O país viveu um apagão nacional na tarde de segunda-feira, deixando aproximadamente 10 milhões de habitantes sem energia. Dificuldades de fornecimento se agravaram conforme equipes de emergência trabalhavam para restabelecer a rede. No momento em que a energia começou a retornar, o governo cubano sinalizou esforços de reparo gradativo.
A verve do anúncio de Trump elevou tensões. O ex-presidente sugeriu, em tom contundente, a possibilidade de intervir na ilha. As declarações repercutiram entre cubanos no país e na diáspora, que já enfrentavam noites com calor, fome de alimentos conservados e interrupções em serviços públicos.
Impacto humano e econômico
Em Havana, famílias recorriam a fontes solares para atividades básicas. Mora em La Lisa relata dificuldades com mosquitos e a saúde de crianças, em meio a uma crise de abastecimento. A cidade já vivia com desabastecimento de água decorrente de falhas no sistema elétrico.
A rede elétrica antiga, com quedas desde outubro de 2024, continua vulnerável. Três apagões nacionais ocorreram nos últimos meses, agravando a produção de energia e ações estatais, como suspensão de voos e fechamento de empresas.
A tensão política e as reformas
Com a interrupção de energia, o governo cubano sinalizou abertura a reformas econômicas para atrair investimentos. Autoridades destacaram disposição de manter relações comerciais com empresas norte‑americanas e cubanos no exterior.

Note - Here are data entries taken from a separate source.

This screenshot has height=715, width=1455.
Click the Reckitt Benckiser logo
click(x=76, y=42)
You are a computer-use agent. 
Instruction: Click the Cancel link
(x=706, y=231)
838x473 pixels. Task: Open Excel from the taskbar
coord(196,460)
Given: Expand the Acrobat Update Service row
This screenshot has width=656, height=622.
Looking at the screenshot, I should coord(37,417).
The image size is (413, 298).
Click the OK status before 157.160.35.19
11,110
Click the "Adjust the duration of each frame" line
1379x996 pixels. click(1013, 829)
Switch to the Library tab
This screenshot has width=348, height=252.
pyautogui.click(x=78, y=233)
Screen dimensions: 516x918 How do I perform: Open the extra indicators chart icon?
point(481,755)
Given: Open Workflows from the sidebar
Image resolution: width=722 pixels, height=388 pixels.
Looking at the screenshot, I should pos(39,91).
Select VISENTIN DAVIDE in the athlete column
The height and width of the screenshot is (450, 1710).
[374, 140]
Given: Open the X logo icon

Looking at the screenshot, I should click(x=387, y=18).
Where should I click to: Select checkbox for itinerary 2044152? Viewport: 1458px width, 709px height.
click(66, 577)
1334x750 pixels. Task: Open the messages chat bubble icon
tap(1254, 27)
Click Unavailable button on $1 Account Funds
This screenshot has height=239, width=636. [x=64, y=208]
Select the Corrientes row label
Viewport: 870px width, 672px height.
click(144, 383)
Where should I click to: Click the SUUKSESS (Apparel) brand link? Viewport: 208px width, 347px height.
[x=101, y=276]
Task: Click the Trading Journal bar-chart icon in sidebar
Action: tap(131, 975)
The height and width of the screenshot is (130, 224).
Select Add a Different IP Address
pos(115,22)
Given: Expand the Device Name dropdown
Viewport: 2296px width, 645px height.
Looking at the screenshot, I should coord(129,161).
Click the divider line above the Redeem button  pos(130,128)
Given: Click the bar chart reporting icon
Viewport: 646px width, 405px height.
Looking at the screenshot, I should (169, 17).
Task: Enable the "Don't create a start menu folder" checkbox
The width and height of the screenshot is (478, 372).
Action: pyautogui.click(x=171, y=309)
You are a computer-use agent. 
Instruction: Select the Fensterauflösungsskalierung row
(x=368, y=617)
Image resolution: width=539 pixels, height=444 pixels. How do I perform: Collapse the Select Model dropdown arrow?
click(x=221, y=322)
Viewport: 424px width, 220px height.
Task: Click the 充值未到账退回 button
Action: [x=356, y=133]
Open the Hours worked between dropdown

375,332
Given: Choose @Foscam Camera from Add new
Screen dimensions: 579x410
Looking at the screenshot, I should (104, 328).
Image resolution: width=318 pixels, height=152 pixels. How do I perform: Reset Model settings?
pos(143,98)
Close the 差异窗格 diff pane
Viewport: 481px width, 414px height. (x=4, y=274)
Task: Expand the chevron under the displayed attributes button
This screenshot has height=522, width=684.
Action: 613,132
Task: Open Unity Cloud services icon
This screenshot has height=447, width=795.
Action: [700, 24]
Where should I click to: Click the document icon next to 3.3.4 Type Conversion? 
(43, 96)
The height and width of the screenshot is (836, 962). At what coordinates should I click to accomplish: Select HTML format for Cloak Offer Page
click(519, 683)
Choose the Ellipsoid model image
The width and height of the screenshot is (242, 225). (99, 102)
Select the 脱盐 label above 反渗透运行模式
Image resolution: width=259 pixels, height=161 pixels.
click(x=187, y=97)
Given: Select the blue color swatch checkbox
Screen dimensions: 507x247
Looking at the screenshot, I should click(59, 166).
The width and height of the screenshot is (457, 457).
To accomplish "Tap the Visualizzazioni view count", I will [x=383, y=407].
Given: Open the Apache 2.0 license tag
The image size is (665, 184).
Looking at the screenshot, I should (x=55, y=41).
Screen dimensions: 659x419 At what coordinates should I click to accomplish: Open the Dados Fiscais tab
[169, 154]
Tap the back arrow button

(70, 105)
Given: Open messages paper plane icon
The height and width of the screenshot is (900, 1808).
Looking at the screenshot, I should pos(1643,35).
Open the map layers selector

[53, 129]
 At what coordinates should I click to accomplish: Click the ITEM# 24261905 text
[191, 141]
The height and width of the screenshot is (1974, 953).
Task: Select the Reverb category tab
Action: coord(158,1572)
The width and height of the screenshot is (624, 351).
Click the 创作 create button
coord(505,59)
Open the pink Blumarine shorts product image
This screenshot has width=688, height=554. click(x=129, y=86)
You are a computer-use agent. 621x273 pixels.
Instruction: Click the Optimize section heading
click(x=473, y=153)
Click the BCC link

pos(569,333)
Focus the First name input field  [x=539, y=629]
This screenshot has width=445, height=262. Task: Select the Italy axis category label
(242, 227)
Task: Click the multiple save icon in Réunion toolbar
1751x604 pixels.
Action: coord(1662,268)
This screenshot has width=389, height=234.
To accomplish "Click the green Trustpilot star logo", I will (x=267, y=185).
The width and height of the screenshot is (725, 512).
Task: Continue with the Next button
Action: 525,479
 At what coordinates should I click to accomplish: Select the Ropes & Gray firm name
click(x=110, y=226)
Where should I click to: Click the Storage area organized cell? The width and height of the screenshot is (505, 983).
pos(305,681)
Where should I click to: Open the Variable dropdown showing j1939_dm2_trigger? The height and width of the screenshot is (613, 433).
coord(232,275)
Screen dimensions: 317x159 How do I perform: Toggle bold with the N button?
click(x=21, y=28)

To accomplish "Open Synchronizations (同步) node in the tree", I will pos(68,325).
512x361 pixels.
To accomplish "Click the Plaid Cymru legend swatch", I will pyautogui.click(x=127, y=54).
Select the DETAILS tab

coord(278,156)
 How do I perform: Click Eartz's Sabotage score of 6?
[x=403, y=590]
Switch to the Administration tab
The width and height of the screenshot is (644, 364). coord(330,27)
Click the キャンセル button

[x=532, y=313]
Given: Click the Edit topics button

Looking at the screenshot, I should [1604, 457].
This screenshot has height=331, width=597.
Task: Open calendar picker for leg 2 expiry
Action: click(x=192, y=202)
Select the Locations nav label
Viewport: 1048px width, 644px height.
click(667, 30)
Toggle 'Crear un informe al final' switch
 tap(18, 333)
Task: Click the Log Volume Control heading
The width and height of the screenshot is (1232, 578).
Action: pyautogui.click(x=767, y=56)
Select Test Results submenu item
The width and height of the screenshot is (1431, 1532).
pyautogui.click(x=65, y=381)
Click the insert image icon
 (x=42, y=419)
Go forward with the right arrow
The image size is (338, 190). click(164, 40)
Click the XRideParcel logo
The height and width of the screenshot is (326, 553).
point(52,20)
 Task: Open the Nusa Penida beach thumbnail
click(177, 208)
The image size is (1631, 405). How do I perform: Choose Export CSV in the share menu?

Antes, o governo havia indicado que negociações com Washington vinham ocorrendo, com ministros sinalizando mudanças para melhorar o ambiente de negócios no país. Deputado do governo informou que Cuba busca participação de empresas estrangeiras em setores estratégicos.
Reação e institucionalidade
Representantes dos EUA defenderam que as medidas anunciadas não seriam suficientes, sugerindo que novas ações podem ser adotadas. Observadores apontam que o cenário político em Havana pode acelerar reformas para estabilizar a economia.
Autoridades cubanas disseram que a restauração da energia deve ocorrer de forma gradual para evitar novos problemas. O epicentro da crise permanece em Havana, com o resto da ilha recebendo aos poucos o retorno parcial da energia.